The wretched boy is nothing to my Lady, and she does NOT wish to have him produced.

“Oh, I assure your ladyship it’s a very queer start indeed,” says Mr. Guppy. “If you was to hear him tell about the rings that sparkled on her fingers when she took her glove off, you’d think it quite romantic.”

There are diamonds glittering on the hand that holds the screen. My Lady trifles with the screen and makes them glitter more, again with that expression which in other times might have been so dangerous to the young man of the name of Guppy.

“It was supposed, your ladyship, that he left no rag or scrap behind him by which he could be possibly identified. But he did. He left a bundle of old letters.”

The screen still goes, as before. All this time her eyes never once release him.

“They were taken and secreted. And to-morrow night, your ladyship, they will come into my possession.”

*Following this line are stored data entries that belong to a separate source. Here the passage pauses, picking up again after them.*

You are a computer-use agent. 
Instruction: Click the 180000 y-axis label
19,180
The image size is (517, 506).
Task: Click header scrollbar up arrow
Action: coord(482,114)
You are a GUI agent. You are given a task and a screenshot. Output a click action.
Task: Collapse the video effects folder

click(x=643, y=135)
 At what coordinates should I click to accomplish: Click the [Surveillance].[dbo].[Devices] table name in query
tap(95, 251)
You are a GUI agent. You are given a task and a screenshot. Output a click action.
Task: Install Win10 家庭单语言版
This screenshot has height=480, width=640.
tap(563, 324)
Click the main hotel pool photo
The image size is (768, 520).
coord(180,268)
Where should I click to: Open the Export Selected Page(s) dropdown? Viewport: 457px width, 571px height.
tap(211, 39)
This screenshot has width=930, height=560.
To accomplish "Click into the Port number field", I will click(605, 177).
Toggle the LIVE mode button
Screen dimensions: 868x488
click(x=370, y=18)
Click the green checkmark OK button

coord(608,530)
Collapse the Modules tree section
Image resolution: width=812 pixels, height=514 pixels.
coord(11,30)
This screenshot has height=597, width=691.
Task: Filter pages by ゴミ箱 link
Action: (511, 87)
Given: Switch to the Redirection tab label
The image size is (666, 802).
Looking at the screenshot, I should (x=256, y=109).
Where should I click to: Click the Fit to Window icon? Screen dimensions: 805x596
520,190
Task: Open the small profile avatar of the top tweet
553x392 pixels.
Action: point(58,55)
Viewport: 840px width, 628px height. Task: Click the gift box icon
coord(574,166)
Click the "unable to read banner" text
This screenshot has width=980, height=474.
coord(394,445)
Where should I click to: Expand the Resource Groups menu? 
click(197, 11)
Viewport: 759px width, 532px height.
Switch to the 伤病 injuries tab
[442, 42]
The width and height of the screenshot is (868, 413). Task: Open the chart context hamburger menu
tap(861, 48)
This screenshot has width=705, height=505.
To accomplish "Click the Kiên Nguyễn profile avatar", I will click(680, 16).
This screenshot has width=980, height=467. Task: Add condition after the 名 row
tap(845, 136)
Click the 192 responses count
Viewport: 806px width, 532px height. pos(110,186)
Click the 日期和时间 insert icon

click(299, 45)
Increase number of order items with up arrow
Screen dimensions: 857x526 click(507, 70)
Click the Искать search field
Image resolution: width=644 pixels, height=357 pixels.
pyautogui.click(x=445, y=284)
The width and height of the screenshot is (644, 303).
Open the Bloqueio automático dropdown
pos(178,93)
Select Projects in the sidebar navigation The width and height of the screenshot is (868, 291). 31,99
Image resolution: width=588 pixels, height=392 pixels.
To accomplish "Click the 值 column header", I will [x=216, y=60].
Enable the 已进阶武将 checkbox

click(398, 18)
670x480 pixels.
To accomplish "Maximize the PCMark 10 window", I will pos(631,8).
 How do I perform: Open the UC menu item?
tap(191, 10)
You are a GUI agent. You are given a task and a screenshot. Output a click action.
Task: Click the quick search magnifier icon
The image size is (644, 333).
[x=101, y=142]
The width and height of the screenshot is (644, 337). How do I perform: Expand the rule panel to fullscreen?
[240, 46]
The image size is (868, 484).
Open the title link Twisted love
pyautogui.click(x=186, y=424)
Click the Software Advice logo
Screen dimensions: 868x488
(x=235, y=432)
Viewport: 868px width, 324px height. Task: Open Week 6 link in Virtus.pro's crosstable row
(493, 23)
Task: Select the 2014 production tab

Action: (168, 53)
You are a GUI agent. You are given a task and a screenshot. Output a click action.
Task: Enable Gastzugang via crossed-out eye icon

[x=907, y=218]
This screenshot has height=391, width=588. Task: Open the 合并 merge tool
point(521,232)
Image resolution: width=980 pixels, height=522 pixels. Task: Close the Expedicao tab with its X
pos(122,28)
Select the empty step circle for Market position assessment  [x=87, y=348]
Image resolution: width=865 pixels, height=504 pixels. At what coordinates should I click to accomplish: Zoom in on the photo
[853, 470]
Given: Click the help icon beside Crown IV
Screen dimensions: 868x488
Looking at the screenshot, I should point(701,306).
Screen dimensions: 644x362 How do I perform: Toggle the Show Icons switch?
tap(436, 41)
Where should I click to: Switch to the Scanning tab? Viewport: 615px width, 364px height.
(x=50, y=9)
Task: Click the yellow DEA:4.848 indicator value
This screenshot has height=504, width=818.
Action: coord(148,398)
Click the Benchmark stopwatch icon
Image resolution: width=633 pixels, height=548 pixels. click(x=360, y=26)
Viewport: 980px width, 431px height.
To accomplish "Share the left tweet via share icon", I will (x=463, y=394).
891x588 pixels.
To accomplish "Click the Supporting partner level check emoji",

“Still I ask you, what is this to me?”

“Your ladyship, I conclude with that.” Mr. Guppy rises. “If you think there’s enough in this chain of circumstances put together– in the undoubted strong likeness of this young lady to your ladyship, which is a positive fact for a jury; in her having been brought up by Miss Barbary; in Miss Barbary stating Miss Summerson’s real name to be Hawdon; in your ladyship’s knowing both these names VERY WELL; and in Hawdon’s dying as he did–to give your ladyship a family interest in going further into the case, I will bring these papers here. I don’t know what they are, except that they are old letters: I have never had them in my posession yet. I will bring those papers here as soon as I get them and go over them for the first time with your ladyship. I have told your ladyship my object. I have told your ladyship that I should be placed in a very disagreeable situation if any complaint was made, and all is in strict confidence.”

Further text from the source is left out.